LOS ANGELES — Dustin Johnson birdied his next hole. He rebounded, though that also implies this:
He had bounced. And that he did.
On Friday at Los Angeles Country Club, during the U.S. Open second round, the two-time major winner started the par-4 2nd at six-under overall, two shots out of the lead. He ended the hole far, far worse. Johnson took eight strokes, and no one to that point had taken more on a hole all week.
As expected, it came with a potpourri of stinkers. The drive? That dropped into the left fairway bunker. Notably, a day earlier, during his first-round 64, Johnson hit only fairways; he was 13 for 13 in that category. On Friday, he missed his first two.
Stroke two on 2? It barely escaped, it went only 95 yards, and it sank deep into the left rough. He was in more trouble. Said analyst Arron Oberholser on the Peacock broadcast: “Ooh, this could be really problematic.”
Said analyst Morgan Pressel: “We’ve talked about it all the time — compounding your mistakes. You can’t do that in a U.S. Open. Everybody’s going to make mistakes. But you’ve got to recover.”
Stroke three on No. 2? At first, Johnson had trouble finding his ball. It then went only 60 yards, and it dropped into the red-penalty-marked barranca. He grimaced. Said Pressel on the broadcast: “He talked yesterday after his round about his key to his good play being driving. He was driving the ball in play. And he has found himself in trouble on these first two holes. And now you can see what happens. Yes, there’s birdies, but there’s also disaster lurking.”
Stroke four on 4? It was a penalty stroke, and Johnson took his drop behind the barranca.
Stroke 5? It flew the green, from 57 yards away. DJ slouched. This was bad, too. Said Oberholser on the broadcast: “Oh no.” Said announcer Steve Sands: “Uh oh.” Said Oberholser: “Oh no. That’s dead.”
Said Pressel: “It’s so rare that you see such a talented player make this many mistakes consecutively. It’s almost speechless to see him misjudge that so poorly. That’s the only place you can’t be is long.”
Stroke 6? From 37 feet away, DJ pitched on, but there was little he could do. The green sloped down and left to right. It was touchy, and Johnson chipped to the fringe, but it rolled 28 feet past the hole. In frustration, he flipped his hand up. Said Pressel on the broadcast: “Just trying to drip something off the fringe. That was about as good as he could do right there. Just seeing his hand movement — that’s all I can do; that’s all I got. But that’s where the mistake is — compounding your errors when you’re in this high-pressure environment, you mentally just lose it for a moment and make these poor decisions.”

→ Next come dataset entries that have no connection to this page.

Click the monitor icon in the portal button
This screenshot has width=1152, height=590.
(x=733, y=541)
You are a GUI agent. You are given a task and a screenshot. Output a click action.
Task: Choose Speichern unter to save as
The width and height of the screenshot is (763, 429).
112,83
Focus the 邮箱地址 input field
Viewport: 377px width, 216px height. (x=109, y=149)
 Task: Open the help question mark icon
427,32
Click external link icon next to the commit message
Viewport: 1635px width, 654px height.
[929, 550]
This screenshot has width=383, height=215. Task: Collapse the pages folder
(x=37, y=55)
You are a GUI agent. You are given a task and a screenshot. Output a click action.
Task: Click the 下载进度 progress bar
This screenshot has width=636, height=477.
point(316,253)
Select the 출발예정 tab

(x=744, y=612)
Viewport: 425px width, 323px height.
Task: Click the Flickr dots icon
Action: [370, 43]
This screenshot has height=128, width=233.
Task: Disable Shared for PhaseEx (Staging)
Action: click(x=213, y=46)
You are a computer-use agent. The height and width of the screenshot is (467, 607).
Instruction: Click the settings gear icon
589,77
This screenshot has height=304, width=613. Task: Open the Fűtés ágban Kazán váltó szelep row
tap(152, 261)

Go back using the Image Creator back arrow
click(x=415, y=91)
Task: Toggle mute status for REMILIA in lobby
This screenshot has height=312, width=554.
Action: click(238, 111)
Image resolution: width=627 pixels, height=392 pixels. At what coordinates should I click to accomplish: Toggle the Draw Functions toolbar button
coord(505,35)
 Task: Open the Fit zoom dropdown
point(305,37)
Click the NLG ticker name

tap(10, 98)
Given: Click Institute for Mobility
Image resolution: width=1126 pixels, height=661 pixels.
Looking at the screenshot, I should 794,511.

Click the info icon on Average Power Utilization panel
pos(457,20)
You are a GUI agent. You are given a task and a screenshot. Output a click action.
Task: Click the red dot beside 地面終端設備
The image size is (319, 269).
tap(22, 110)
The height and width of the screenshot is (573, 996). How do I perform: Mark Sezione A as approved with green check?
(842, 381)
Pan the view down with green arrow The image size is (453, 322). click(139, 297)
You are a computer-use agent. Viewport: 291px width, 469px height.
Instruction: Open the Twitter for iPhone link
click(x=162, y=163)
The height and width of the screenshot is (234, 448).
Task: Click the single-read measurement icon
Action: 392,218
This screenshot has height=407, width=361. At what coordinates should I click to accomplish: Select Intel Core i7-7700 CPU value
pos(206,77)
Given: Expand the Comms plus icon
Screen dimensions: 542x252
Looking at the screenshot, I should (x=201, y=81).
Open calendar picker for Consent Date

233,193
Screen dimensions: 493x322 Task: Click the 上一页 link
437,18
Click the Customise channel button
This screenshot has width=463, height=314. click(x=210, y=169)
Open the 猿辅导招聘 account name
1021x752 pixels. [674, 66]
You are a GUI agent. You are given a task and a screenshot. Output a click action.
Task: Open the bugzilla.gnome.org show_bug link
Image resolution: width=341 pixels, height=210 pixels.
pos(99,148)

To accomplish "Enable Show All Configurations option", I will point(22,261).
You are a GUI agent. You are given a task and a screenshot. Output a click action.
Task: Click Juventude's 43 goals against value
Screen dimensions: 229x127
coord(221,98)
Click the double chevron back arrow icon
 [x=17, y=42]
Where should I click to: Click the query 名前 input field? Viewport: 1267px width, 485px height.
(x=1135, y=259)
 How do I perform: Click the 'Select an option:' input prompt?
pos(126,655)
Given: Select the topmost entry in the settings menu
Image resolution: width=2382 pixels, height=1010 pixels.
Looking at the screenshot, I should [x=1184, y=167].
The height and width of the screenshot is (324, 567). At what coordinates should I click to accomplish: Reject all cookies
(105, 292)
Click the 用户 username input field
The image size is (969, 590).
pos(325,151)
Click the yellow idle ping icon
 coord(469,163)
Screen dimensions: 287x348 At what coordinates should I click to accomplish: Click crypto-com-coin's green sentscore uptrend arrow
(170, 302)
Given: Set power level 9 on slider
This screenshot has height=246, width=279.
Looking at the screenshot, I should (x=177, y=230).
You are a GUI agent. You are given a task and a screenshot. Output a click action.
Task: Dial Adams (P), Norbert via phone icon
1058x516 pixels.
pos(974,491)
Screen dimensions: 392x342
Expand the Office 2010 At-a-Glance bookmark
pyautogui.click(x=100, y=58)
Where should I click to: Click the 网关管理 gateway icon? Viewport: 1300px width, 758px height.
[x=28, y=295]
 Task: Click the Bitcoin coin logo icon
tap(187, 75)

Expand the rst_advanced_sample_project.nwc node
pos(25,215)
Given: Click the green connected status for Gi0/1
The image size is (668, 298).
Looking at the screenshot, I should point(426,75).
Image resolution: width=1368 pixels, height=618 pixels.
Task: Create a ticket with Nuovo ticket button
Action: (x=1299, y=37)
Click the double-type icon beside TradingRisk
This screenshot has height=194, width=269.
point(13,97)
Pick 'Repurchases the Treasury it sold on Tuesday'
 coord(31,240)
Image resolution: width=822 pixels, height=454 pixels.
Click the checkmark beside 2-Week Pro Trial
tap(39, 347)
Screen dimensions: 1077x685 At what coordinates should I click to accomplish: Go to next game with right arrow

Stroke 7 and 8? Those were his putts. He quadruple-bogeyed. That’s an eight. A snowman. As first pointed out by Pressel on the broadcast, only two players on Thursday had more than a double bogey; amateur Branden Valdes also recorded a quad, but it came on the par-3 4th, and Aldrich Potgieter tripled the par-4 16th. At that point, Johnson dropped to two-under and six shots out of the lead. Said Pressel: “These were mental errors for DJ that led to a snowman.”
But he bounced back.
On his next hole, the par-4 3rd, DJ birdied.
Nick Piastowski is a Senior Editor at Golf.com and Golf Magazine. In his role, he is responsible for editing, writing and developing stories across the golf space. And when he’s not writing about ways to hit the golf ball farther and straighter, the Milwaukee native is probably playing the game, hitting the ball left, right and short, and drinking a cold beer to wash away his score. You can reach out to him about any of these topics — his stories, his game or his beers — at firstname.lastname@example.org.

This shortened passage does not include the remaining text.